When the Investment Banker Found Enlightenment
Here's what got me: Falco was a thirty-five-year-old investment manager when he had his big awakening moment. Not a monk. Not someone who spent decades meditating in a cave. A guy with a wife, two kids, and probably a commute not unlike mine. There's something about that framing that made the whole thing feel less like spiritual gatekeeping and more like - okay, maybe this applies to me too.
The core concept is deceptively simple. Two words: I AM. Falco argues that everything about your experience of life flows from how you complete that sentence. I am stressed. I am successful. I am a failure. I am enough. It's basically identity-driven programming, but for your consciousness instead of your codebase. (Yes, I'm making tech metaphors about enlightenment. This is who I am now.)
The book spends about nine hours unpacking this idea from every angle - which, honestly, could've been tighter. Some sections felt like he was explaining the same concept with slightly different words. But unlike most business books that should've been blog posts, this one actually needs some of that repetition. The ideas are simple to understand intellectually but hard to actually internalize. Falco knows that.
The Author's Voice Makes It Work
Here's the thing about author-narrated audiobooks - they're either perfect or painful. Falco lands firmly in the "perfect" camp. His delivery is warm, clear, and has this quality of genuine kindness that you can't fake. It's like getting life advice from a really smart friend who's been through something profound and just wants to share it. No performance, no drama. Just... him.

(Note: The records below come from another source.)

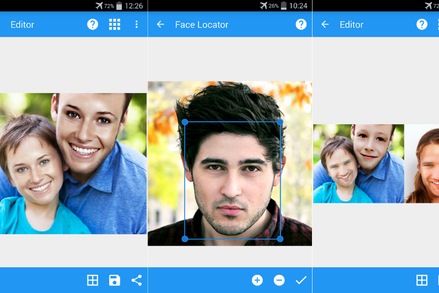
Task: Open help on the Face Locator screen
Action: tap(301, 25)
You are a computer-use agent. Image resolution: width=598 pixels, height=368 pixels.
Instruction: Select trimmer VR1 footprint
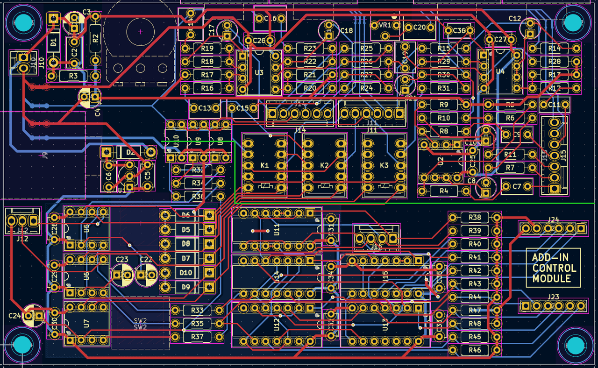point(384,26)
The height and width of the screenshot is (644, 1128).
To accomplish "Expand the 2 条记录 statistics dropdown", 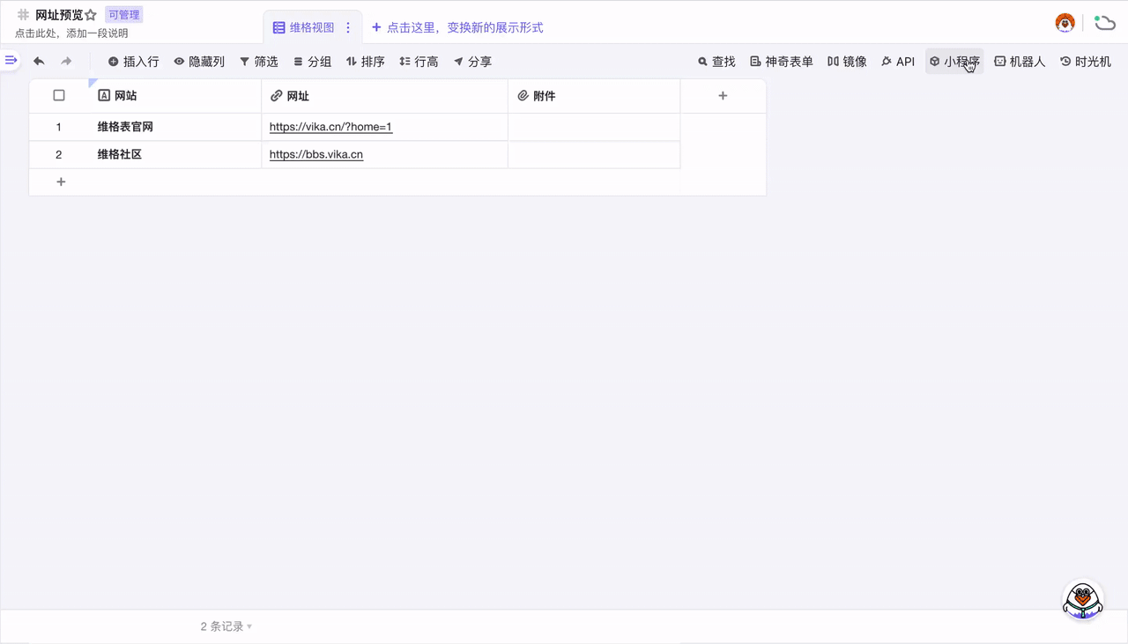I will click(x=226, y=626).
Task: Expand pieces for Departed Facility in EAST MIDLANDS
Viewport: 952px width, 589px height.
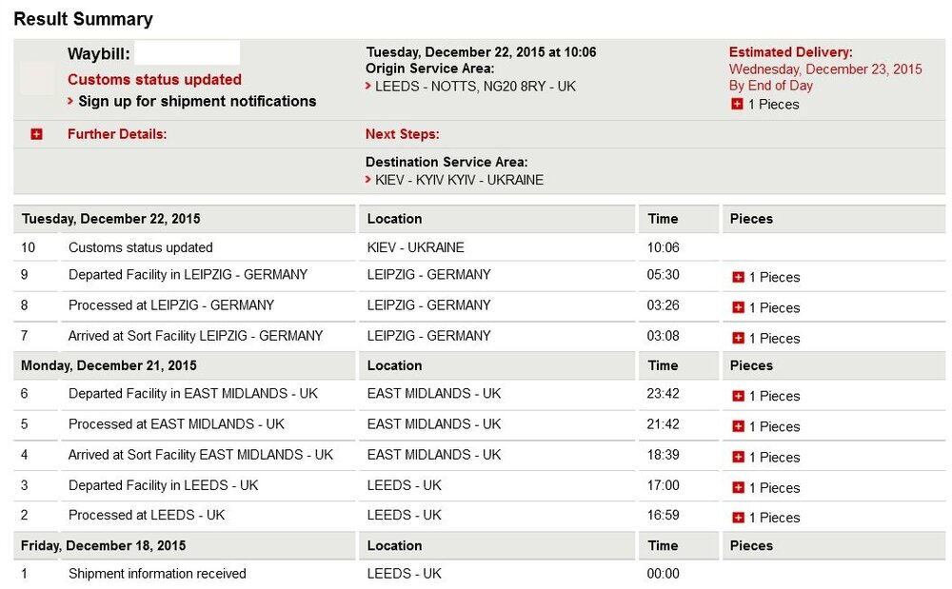Action: coord(737,396)
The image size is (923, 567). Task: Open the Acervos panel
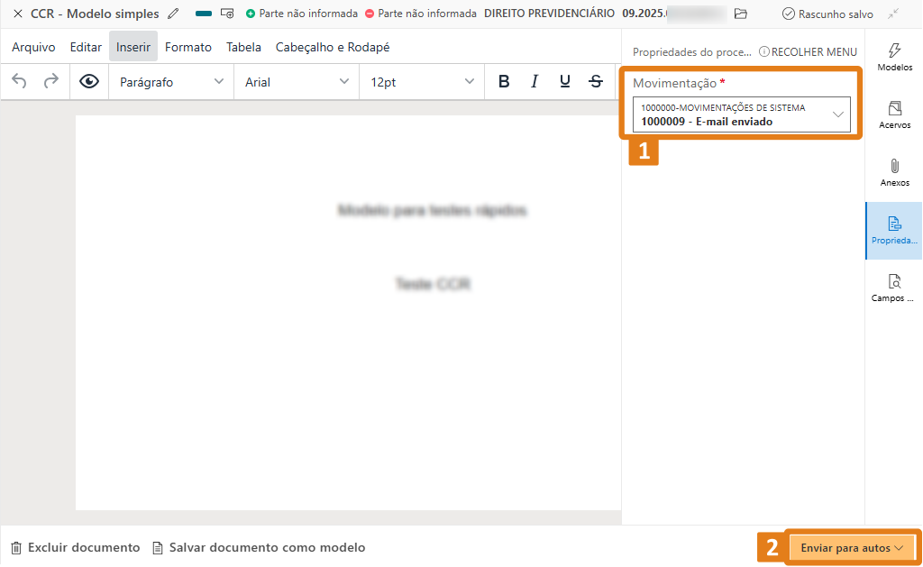894,115
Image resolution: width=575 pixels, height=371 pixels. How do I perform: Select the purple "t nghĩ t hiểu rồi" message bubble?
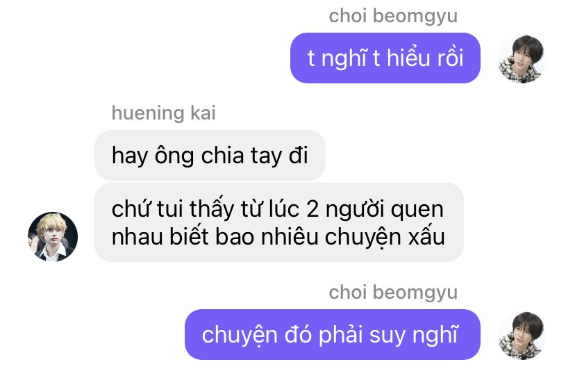[385, 58]
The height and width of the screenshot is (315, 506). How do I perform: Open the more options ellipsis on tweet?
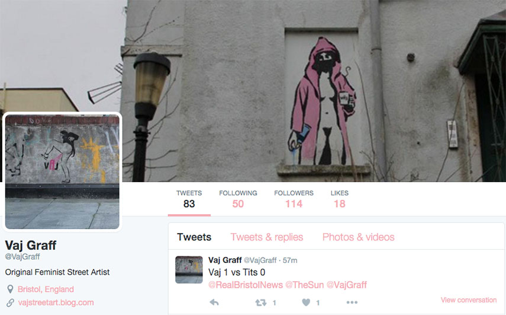[x=352, y=303]
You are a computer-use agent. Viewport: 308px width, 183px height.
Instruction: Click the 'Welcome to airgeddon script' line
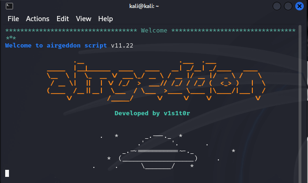(x=56, y=46)
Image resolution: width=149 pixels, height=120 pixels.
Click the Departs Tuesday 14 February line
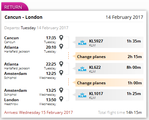click(36, 28)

That said, there are some noticeable re-recordings scattered throughout. You'll be cruising along and suddenly the audio quality shifts slightly, or his cadence changes in a way that pulls you out of the flow. It's not a dealbreaker, but it is distracting - especially if you're the type who notices stuff like that. (I am. Occupational hazard.) One listener put it perfectly: it affects replayability. I'd probably listen again, but those moments would bug me more the second time.
The ROI Question
Bottom Line on practical value: This isn't a "5 steps to morning routines" book. It's more like... foundational operating system work. Falco is trying to shift how you understand yourself at a pretty deep level. If you're looking for quick productivity hacks, skip this. If you're genuinely curious about why you feel stuck in certain patterns despite knowing better, this might click.
I finished it over three commutes and found myself thinking about it during debugging sessions. That kind of mental stickiness is rareβGreat Influenza had the same effect on me, where I'd catch myself drawing parallels to current systems during code reviews. Which is either a sign that it's genuinely impactful or a sign that I need more sleep. Probably both.
The accessibility is real - Falco writes and speaks in plain language. No jargon, no spiritual gatekeeping. He takes concepts that could get woo-woo fast and keeps them grounded. As someone who's skeptical of anything that sounds too mystical, I appreciated that he approached this almost... logically? Like he's walking you through the proof of a theorem.
Who Should Listen (And Who Should Skip)
Perfect for: Long commutes, gym sessions where you want something to chew on mentally, or those 2AM nights when you can't sleep and need something calming but substantive. Skip if: You want actionable steps in the first chapter, you're sensitive to minor audio inconsistencies, or you need high-energy narration to stay engaged.
I'm giving this a solid 4 stars. The message is genuinely powerful - one of those books that makes you pause and reconsider some assumptions you didn't even know you were making. The author narration elevates it significantly. But those re-recording glitches and some repetitive sections keep it from being a full five.
Would I recommend it to Kevin? Yeah, actually. He'd probably roll his eyes at the title, but he's also the guy who texts me existential questions at midnight. This feels like his speed.